Lincoln’s Peoria Speech, Part Seventeen

Lincoln 1860

Abraham Lincoln

(Introduction, Parts 12, 3, 4, 5, 6, 7, 8, 9, 10, 11, 12, 13, 14, 15, 16. Full text.)

Lincoln kept on hammering away at Douglas’ claim that the public wanted the Missouri Compromise gone. If Lincoln could point to all the ways the political establishment accepted the Missouri Compromise and treated it as a natural default position in the late 1840s, Douglas could switch principles and tell another story.

Senator Douglas sometimes says the Missouri line itself was, in principle, only an extension of the line of the ordinance of ’87—that is to say, an extension of the Ohio river.

Douglas could tell some whoppers. This one sounds almost plausible, since the line of the Ohio and the Missouri Compromise line purported to do the same thing: split off lands reserved to slavery from those reserved to free labor.

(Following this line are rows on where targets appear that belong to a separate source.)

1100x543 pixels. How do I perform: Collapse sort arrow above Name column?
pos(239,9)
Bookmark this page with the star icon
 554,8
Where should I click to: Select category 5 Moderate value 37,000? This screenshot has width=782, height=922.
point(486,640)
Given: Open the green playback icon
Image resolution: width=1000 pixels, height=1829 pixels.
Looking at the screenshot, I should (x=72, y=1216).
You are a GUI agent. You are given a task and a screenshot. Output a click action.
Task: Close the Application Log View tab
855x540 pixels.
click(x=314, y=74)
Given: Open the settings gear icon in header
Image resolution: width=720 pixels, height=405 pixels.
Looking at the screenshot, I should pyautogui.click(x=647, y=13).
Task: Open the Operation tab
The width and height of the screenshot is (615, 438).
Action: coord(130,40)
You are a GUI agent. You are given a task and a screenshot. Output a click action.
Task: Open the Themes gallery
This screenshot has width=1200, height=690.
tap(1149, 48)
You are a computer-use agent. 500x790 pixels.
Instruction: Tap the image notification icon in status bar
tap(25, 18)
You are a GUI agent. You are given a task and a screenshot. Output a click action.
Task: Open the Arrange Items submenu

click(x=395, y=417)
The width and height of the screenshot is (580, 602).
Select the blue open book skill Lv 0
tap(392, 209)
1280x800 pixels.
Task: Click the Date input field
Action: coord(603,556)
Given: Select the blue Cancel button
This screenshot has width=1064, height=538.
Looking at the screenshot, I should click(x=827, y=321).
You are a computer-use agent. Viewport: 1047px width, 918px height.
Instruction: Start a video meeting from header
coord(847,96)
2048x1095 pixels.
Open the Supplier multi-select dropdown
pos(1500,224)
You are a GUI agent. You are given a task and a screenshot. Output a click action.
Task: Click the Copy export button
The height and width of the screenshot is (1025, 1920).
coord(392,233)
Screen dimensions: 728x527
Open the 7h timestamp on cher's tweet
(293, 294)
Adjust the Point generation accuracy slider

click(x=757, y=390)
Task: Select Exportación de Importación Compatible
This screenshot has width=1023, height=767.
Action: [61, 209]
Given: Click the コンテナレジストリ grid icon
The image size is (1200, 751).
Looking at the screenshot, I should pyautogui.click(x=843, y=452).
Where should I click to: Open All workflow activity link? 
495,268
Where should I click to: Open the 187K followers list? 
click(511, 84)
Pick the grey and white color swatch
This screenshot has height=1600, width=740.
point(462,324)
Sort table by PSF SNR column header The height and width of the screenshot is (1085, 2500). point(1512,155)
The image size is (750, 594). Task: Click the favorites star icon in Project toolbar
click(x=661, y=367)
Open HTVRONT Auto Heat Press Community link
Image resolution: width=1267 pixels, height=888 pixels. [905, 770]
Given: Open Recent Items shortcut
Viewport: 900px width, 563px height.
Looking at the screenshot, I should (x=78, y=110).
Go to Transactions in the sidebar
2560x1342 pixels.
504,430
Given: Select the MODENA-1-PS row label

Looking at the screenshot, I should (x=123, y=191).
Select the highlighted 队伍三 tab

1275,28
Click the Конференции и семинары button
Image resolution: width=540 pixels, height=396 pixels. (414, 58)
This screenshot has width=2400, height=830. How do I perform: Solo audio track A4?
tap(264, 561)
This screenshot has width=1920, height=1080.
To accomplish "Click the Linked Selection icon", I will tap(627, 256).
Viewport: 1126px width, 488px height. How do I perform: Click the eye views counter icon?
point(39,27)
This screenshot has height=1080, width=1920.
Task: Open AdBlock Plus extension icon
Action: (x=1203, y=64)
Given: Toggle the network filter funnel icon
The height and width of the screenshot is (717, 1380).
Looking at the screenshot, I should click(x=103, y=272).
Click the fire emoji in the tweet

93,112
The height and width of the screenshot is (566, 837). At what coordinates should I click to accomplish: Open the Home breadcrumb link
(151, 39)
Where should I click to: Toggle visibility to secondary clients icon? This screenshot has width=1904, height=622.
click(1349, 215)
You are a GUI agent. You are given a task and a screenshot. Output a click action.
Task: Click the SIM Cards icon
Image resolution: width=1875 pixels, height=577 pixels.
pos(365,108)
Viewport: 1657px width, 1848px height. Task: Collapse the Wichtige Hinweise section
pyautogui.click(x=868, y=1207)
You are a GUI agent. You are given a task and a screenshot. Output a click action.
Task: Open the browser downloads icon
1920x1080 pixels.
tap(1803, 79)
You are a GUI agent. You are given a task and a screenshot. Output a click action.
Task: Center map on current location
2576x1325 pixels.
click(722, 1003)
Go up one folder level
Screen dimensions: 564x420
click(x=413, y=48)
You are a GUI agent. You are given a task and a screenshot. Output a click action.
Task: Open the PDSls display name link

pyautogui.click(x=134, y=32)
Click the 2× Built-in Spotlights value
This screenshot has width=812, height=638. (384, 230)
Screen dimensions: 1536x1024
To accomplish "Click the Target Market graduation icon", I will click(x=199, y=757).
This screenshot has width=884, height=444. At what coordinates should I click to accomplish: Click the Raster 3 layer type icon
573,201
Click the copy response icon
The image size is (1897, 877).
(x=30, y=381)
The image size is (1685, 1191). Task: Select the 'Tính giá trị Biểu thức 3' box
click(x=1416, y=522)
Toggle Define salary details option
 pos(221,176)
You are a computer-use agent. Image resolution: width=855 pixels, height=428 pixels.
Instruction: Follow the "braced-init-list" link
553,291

Furthermore it had the appeal of turning the antislavery movement’s favorite law, the Northwest Ordinance, back on them. They used Jefferson’s slavery ban language in the Wilmot Proviso. They hailed it as the beginning of their movement. They pointed to each repetition of it in territorial law as another strike against slavery and another sign that the nation, as a whole, once thought slavery should someday end and before that be contained.

As an old riverboat man, Lincoln knew his geography. More than that, Lincoln held a patent on a method for lifting riverboats over sandbars, shoals, and other obstructions. You can read it here, if you can handle the poor OCR. He got the idea after a boat caught a snag and stuck with him on it. Flatboats took him twice to New Orleans, where he got to see the heart of slavery up close and personal.Lincoln had been down the rivers too often to miss the absurdity:

I think this is weak enough on its face. I will remark, however that, as a glance at the map will show, the Missouri line is a long way farther South than the Ohio; and that if our Senator, in proposing his extension, had stuck to the principle of jogging southward, perhaps it might not have been voted down so readily.

Mark Twain could move a plantation six hundred miles south for the convenience of fiction, but Stephen Douglas would not haul the Ohio down from where it joined the Mississippi north of Missouri’s southern border.

Lincoln did, however, grant Douglas half a point. If he really meant to extend a line from the Ohio, then the angle the river flowed at would reserve most of the continental United States to freedom. Few antislavery men would have passed up a deal that gave them probably more than even the Wilmot Proviso would.